Predictions from our model are further validated by a functional assay. The luciferase functional assay was performed on a subset of HGMD variants predicted to be benign in LRP5 (with population AF in the range of 0.0058% to 0.029%). The assay shows that three of the five tested variants are likely benign. Another variant, LRP5.A422V, is likely a hypomorphic variant. This is also consistent with the original reference in which LRP5.A422V was only seen in cis with LRP5.R348W in the patient family,27 therefore LRP5.A422V alone might not be severe enough to cause the phenotype. Interestingly, LRP5.R348W is predicted to be likely pathogenic by our test. Additionally, one tested variant, LRP5.T1507M, is likely pathogenic. The reason of the contradictory result for LRP5.T1507M might be due to sampling bias of this allele in our patient cohort. Specifically, undersampling of this variant in the patient cohort could lead to false positive interpretation. Indeed, our test suggested this allele is slightly enriched in the patient cohort compared with its AF in normal population with a p value of 0.01, though it did not pass the multiple testing correction of p value (p value ≤ 0.05/143) to be assigned as a pathogenic allele.

One of the main limitations is that the test depends on the availability of patient sequencing data and the patient cohort size. With the dramatic reduction in sequencing cost, it has become common practice to perform panel exome or even genome sequencing as part of the diagnosis for patients with rare genetic diseases. Hence, we expect that this bottleneck will soon be overcome. Additionally, although our model is for filtering the variants of a single gene, if the disease is caused by multiple genes, one can simply adjust the Q value to the frequency of the disease due to variants in the gene of interest and apply our test directly (e.g., the aforementioned cases of USH2A and LRP5). Moreover, it is straightforward to aggregate multiple genes from the same disease and run the test directly with the modified Q value accordingly.
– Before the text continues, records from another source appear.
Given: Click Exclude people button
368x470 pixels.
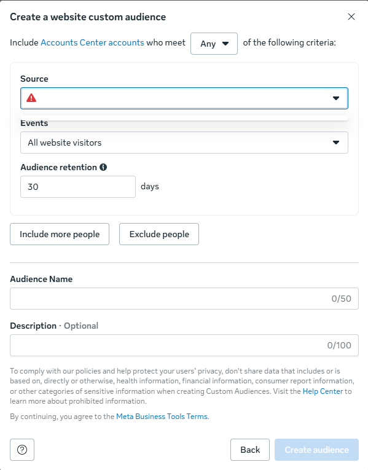Looking at the screenshot, I should (x=159, y=234).
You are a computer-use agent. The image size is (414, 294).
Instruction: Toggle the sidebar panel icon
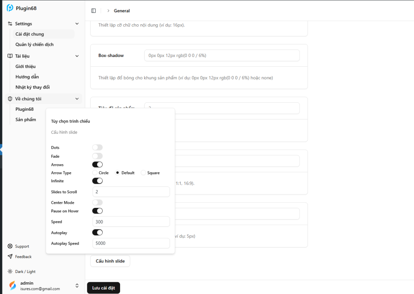94,11
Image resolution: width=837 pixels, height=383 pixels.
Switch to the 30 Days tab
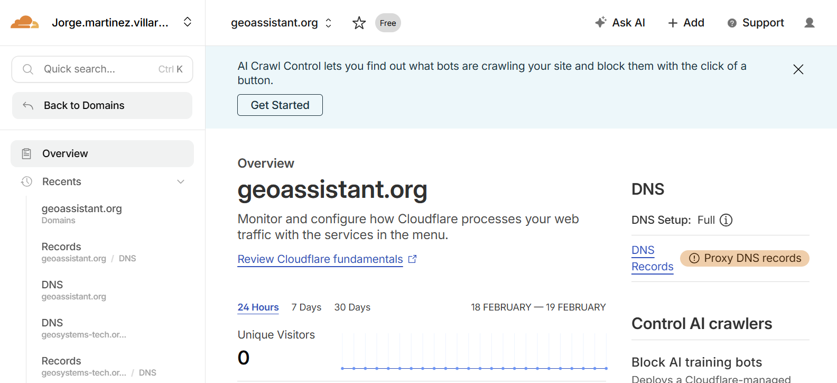click(x=352, y=307)
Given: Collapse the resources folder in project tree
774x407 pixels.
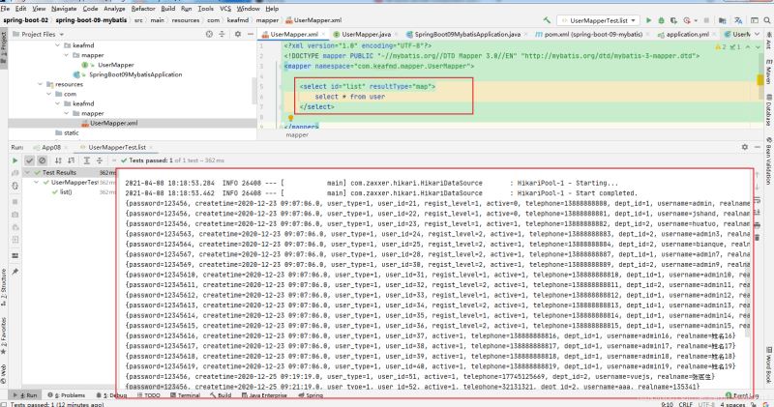Looking at the screenshot, I should [x=41, y=84].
We envision that the performance of our test can be improved by increasing the patient cohort size and combining the test with other variant prediction scores, e.g., REVEL and CADD scores, which are based on types of information other than AF. In summary, as a general test that is mainly driven by the size of the data set and can be applied to any type of variant in the context of all Mendelian diseases, we believe our work provides a general framework for filtering benign variants with very low population AF, and its performance will continue to improve as more patient sequences become available.